_RECORDS PROVIDED_
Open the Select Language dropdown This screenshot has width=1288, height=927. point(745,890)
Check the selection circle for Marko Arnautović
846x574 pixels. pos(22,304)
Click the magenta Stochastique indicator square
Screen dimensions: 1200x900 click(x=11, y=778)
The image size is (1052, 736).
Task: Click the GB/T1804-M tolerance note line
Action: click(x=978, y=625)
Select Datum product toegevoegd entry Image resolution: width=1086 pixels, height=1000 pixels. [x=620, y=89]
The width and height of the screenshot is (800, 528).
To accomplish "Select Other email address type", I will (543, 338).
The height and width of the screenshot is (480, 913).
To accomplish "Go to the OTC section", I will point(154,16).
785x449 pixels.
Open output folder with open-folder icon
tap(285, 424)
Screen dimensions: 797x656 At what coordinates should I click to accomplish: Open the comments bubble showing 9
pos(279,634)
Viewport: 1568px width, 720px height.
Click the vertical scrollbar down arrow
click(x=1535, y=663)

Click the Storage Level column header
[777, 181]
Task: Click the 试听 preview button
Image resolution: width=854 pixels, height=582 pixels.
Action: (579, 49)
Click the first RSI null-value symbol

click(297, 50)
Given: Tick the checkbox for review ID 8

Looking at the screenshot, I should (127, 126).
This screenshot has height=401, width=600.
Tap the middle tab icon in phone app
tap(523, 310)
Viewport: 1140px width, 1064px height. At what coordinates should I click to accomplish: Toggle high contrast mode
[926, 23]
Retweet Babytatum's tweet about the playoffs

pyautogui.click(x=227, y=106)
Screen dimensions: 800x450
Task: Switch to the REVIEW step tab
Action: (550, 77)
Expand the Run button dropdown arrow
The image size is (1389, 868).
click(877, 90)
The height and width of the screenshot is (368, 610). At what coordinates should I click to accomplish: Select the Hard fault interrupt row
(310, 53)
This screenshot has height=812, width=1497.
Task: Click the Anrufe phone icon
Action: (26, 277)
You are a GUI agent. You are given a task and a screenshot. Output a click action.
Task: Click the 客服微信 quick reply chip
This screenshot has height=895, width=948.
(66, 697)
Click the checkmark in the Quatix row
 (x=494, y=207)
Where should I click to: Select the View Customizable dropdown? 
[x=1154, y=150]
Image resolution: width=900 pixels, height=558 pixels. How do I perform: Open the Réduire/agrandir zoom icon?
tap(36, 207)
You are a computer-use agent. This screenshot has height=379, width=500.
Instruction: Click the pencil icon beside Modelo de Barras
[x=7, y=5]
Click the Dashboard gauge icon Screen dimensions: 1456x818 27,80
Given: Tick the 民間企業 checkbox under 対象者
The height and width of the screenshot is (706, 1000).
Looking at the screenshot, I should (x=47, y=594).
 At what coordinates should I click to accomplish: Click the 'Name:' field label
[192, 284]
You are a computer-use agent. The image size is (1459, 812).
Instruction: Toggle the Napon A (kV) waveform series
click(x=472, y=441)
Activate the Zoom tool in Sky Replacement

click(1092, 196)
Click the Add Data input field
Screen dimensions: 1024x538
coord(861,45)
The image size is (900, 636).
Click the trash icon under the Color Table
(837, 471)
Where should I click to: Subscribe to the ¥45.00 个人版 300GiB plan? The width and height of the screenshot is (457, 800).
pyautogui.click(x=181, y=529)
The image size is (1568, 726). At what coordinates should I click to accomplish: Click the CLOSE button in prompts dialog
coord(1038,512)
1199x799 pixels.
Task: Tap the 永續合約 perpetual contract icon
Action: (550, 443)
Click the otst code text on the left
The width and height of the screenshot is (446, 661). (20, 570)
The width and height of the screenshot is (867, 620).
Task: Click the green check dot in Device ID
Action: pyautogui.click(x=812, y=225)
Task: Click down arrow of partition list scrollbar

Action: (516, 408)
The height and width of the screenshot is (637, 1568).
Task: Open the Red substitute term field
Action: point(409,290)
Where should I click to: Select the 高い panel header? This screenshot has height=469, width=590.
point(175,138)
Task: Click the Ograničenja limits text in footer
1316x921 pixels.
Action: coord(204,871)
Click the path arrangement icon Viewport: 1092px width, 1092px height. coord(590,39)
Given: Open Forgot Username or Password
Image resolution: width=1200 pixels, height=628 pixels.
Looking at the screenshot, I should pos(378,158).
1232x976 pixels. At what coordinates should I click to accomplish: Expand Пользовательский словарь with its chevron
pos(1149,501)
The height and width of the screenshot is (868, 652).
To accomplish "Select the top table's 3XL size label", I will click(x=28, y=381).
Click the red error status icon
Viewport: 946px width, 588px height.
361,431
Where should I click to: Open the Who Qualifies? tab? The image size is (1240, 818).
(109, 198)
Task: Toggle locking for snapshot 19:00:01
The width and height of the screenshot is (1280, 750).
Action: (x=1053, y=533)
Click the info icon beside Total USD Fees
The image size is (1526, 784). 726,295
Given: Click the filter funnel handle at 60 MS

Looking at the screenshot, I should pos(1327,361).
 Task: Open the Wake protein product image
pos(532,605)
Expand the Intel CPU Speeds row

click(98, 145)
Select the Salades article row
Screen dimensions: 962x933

_WHAT THE TASK REQUIRES_
Reproduce all of the entries verbatim.

_EXERCISE RESPONSE_
Open the Select Language dropdown This screenshot has width=1288, height=927. point(745,890)
Check the selection circle for Marko Arnautović
846x574 pixels. pos(22,304)
Click the magenta Stochastique indicator square
Screen dimensions: 1200x900 click(x=11, y=778)
The image size is (1052, 736).
Task: Click the GB/T1804-M tolerance note line
Action: click(x=978, y=625)
Select Datum product toegevoegd entry Image resolution: width=1086 pixels, height=1000 pixels. [x=620, y=89]
The width and height of the screenshot is (800, 528).
To accomplish "Select Other email address type", I will (543, 338).
The height and width of the screenshot is (480, 913).
To accomplish "Go to the OTC section", I will point(154,16).
785x449 pixels.
Open output folder with open-folder icon
tap(285, 424)
Screen dimensions: 797x656 At what coordinates should I click to accomplish: Open the comments bubble showing 9
pos(279,634)
Viewport: 1568px width, 720px height.
Click the vertical scrollbar down arrow
click(x=1535, y=663)

Click the Storage Level column header
[777, 181]
Task: Click the 试听 preview button
Image resolution: width=854 pixels, height=582 pixels.
Action: (579, 49)
Click the first RSI null-value symbol

click(297, 50)
Given: Tick the checkbox for review ID 8

Looking at the screenshot, I should (127, 126).
This screenshot has height=401, width=600.
Tap the middle tab icon in phone app
tap(523, 310)
Viewport: 1140px width, 1064px height. At what coordinates should I click to accomplish: Toggle high contrast mode
[926, 23]
Retweet Babytatum's tweet about the playoffs

pyautogui.click(x=227, y=106)
Screen dimensions: 800x450
Task: Switch to the REVIEW step tab
Action: (550, 77)
Expand the Run button dropdown arrow
The image size is (1389, 868).
click(877, 90)
The height and width of the screenshot is (368, 610). At what coordinates should I click to accomplish: Select the Hard fault interrupt row
(310, 53)
This screenshot has height=812, width=1497.
Task: Click the Anrufe phone icon
Action: (26, 277)
You are a GUI agent. You are given a task and a screenshot. Output a click action.
Task: Click the 客服微信 quick reply chip
This screenshot has height=895, width=948.
(66, 697)
Click the checkmark in the Quatix row
 (x=494, y=207)
Where should I click to: Select the View Customizable dropdown? 
[x=1154, y=150]
Image resolution: width=900 pixels, height=558 pixels. How do I perform: Open the Réduire/agrandir zoom icon?
tap(36, 207)
You are a computer-use agent. This screenshot has height=379, width=500.
Instruction: Click the pencil icon beside Modelo de Barras
[x=7, y=5]
Click the Dashboard gauge icon Screen dimensions: 1456x818 27,80
Given: Tick the 民間企業 checkbox under 対象者
The height and width of the screenshot is (706, 1000).
Looking at the screenshot, I should (x=47, y=594).
 At what coordinates should I click to accomplish: Click the 'Name:' field label
[192, 284]
You are a computer-use agent. The image size is (1459, 812).
Instruction: Toggle the Napon A (kV) waveform series
click(x=472, y=441)
Activate the Zoom tool in Sky Replacement

click(1092, 196)
Click the Add Data input field
Screen dimensions: 1024x538
coord(861,45)
The image size is (900, 636).
Click the trash icon under the Color Table
(837, 471)
Where should I click to: Subscribe to the ¥45.00 个人版 300GiB plan? The width and height of the screenshot is (457, 800).
pyautogui.click(x=181, y=529)
The image size is (1568, 726). At what coordinates should I click to accomplish: Click the CLOSE button in prompts dialog
coord(1038,512)
1199x799 pixels.
Task: Tap the 永續合約 perpetual contract icon
Action: (550, 443)
Click the otst code text on the left
The width and height of the screenshot is (446, 661). (20, 570)
The width and height of the screenshot is (867, 620).
Task: Click the green check dot in Device ID
Action: pyautogui.click(x=812, y=225)
Task: Click down arrow of partition list scrollbar

Action: (516, 408)
The height and width of the screenshot is (637, 1568).
Task: Open the Red substitute term field
Action: point(409,290)
Where should I click to: Select the 高い panel header? This screenshot has height=469, width=590.
point(175,138)
Task: Click the Ograničenja limits text in footer
1316x921 pixels.
Action: coord(204,871)
Click the path arrangement icon Viewport: 1092px width, 1092px height. coord(590,39)
Given: Open Forgot Username or Password
Image resolution: width=1200 pixels, height=628 pixels.
Looking at the screenshot, I should pos(378,158).
1232x976 pixels. At what coordinates should I click to accomplish: Expand Пользовательский словарь with its chevron
pos(1149,501)
The height and width of the screenshot is (868, 652).
To accomplish "Select the top table's 3XL size label", I will click(x=28, y=381).
Click the red error status icon
Viewport: 946px width, 588px height.
361,431
Where should I click to: Open the Who Qualifies? tab? The image size is (1240, 818).
(109, 198)
Task: Toggle locking for snapshot 19:00:01
The width and height of the screenshot is (1280, 750).
Action: (x=1053, y=533)
Click the info icon beside Total USD Fees
The image size is (1526, 784). 726,295
Given: Click the filter funnel handle at 60 MS

Looking at the screenshot, I should pos(1327,361).
 Task: Open the Wake protein product image
pos(532,605)
Expand the Intel CPU Speeds row

click(98, 145)
Select the Salades article row
Screen dimensions: 962x933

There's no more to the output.